**Exercise description**: Render the lines from the one containing "Task: Select the KG value 28.8 cell" through the end of the material as a numbered list, omitting blank lines.

------ Data provided

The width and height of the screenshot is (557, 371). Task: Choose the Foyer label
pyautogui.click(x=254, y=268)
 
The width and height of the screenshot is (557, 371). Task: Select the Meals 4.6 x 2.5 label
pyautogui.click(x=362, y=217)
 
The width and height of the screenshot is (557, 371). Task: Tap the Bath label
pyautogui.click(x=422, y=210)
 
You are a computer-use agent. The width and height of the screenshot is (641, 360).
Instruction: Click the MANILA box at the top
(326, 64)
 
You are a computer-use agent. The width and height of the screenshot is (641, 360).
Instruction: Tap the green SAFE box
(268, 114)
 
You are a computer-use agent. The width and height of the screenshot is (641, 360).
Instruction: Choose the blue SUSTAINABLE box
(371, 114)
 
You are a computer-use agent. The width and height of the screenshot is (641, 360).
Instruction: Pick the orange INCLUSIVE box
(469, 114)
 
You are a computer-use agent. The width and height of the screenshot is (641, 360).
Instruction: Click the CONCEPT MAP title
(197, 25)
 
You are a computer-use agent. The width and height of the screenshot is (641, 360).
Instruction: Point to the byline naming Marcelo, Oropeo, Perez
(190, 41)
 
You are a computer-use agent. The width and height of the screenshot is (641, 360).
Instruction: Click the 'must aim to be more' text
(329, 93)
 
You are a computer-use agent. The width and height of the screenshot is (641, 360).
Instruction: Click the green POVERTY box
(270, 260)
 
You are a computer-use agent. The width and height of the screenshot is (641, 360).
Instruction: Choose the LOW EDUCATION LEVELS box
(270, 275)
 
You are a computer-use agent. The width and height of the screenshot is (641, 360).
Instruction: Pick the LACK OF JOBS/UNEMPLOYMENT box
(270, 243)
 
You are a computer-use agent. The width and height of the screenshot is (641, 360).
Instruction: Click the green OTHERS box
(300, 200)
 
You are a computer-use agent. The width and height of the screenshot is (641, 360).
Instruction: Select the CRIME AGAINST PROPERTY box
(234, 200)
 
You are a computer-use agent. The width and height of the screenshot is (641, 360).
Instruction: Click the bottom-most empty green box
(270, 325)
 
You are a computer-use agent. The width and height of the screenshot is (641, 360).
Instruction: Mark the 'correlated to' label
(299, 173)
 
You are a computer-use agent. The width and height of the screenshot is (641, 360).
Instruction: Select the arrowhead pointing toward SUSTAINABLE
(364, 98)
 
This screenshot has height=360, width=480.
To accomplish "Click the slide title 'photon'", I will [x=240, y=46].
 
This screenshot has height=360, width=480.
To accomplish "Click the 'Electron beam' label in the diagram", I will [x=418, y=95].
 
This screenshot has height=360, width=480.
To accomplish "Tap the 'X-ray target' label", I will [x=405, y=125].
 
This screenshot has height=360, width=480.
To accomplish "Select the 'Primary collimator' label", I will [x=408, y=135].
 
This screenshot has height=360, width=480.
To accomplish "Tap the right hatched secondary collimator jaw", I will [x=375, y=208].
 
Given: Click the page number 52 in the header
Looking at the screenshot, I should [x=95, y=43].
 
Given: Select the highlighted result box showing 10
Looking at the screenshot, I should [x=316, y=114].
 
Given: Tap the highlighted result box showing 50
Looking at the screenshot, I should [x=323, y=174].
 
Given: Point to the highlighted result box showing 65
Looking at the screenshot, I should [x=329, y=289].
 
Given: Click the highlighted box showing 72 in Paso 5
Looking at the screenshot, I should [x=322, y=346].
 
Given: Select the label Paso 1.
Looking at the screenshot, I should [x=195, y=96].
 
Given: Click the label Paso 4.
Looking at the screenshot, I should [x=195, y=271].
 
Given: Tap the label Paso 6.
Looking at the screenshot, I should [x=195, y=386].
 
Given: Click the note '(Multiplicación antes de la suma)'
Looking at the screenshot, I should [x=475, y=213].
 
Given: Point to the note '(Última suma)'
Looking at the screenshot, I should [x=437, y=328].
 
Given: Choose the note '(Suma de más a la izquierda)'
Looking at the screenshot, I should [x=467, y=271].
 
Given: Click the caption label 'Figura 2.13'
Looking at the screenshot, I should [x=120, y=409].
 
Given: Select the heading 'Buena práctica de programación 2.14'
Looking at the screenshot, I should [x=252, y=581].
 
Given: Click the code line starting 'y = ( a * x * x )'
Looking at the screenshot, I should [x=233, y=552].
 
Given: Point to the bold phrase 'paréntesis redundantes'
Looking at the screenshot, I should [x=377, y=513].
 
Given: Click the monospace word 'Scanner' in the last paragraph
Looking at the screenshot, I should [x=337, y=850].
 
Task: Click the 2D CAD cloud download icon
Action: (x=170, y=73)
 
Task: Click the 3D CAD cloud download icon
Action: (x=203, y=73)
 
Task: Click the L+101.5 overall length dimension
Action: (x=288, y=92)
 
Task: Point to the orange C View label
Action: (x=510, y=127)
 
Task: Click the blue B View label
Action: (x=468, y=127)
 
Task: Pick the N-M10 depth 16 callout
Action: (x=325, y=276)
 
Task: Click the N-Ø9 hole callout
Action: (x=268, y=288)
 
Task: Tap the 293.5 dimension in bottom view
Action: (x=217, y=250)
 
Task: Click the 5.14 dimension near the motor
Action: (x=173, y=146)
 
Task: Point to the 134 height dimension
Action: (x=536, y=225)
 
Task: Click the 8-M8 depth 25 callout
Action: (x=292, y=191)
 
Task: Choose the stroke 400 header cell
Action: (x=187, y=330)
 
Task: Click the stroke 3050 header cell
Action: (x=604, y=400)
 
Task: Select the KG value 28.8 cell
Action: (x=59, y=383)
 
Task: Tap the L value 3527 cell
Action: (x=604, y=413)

------------

**Response**:
1. Task: Select the KG value 28.8 cell
2. Action: (x=59, y=383)
3. Task: Tap the L value 3527 cell
4. Action: (x=604, y=413)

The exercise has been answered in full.